Circuit Breaking
Envoy's circuit breaking lets you configure failure thresholds to prevent cascading failure in a microservices architecture. Learn how to configure circuit breakers on clusters and best practices for tuning the thresholds.
The Learn Envoy series was originally created by Turbine Labs and generously donated to the Envoy project upon Slack’s acquisition of the TurbineLabs team. Special thanks go out to Brook Shelley, Emily Pinkerton, Glen Sanford, TR Jordan, and Mark McBride from TurbineLabs.
In the world of microservices, services often make calls to other services. But what happens when a service is busy, or unable to respond to that call? How do you avoid a failure in one part of your infrastructure cascading into other parts of your infrastructure? One approach is to use circuit breaking.

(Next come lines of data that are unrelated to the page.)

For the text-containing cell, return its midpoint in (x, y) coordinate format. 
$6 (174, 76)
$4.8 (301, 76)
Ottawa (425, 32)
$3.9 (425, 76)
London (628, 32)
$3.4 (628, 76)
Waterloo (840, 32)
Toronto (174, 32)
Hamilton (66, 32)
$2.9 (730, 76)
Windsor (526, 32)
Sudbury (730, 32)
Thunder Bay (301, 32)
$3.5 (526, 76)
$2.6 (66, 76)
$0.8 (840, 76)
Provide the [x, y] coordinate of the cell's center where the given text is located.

Circuit breaking lets you configure failure thresholds that ensure safe maximums after which these requests stop. This allows for a more graceful failure, and time to respond to potential issues before they become larger. It’s possible to implement circuit breaking in a few parts of your infrastructure, but implementing these circuit breakers within services means they are vulnerable to the same overload and failure we’re hoping to prevent. Instead, we can configure circuit breaking at the network layer within Envoy, and combine it with other traffic shaping patterns to ensure healthy and stable infrastructure.

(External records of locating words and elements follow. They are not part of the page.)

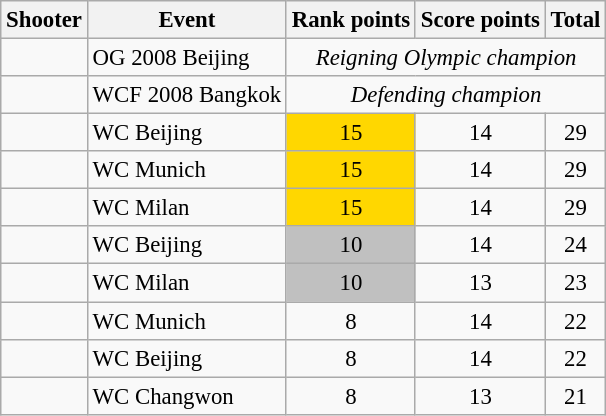
Rank points (350, 20)
WC Changwon (186, 396)
OG 2008 Beijing (186, 58)
Reigning Olympic champion (446, 58)
21 (575, 396)
23 (575, 283)
Shooter (44, 20)
Event (186, 20)
Total (575, 20)
Score points (480, 20)
Defending champion (446, 95)
24 (575, 245)
WCF 2008 Bangkok (186, 95)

Configuring circuit breaking
Envoy provides simple configuration for circuit breaking. Consider the specifics of your system as you set up circuit breaking.
Circuit breaking is specified as part of a Cluster (a group of similar upstream
hosts) definition by adding a circuit_breakers
field. Clusters are returned
from the Cluster Discovery Service (CDS), either in the bootstrap config, or a
remote CDS server .
Circuit Breaker Configuration
Here’s what a simple circuit breaking configuration looks like:
circuit_breakers:
thresholds:
- priority: DEFAULT
max_connections: 1000
max_requests: 1000
- priority: HIGH
max_connections: 2000
max_requests: 2000
In this example, there are a few fields that allow for a lot of service flexibility:
thresholds
allows us to define priorities and limits for the type of traffic
that our service responds to.
priority
refers to how routes defined as DEFAULT
or HIGH
are treated by
the circuit breaker. Using the settings above, we would want to set any
requests that shouldn’t wait in a long queue to HIGH. For example: POST
requests in a service where a user wants to make a purchase, or save their
state.
max_connections
are the maximum number of connections that Envoy will make to
our service clusters. The default for these is 1024, but in real-world
instances we may drastically lower them.
max_requests
are the maximum number of parallel requests that Envoy makes to
our service clusters. The default is also 1024.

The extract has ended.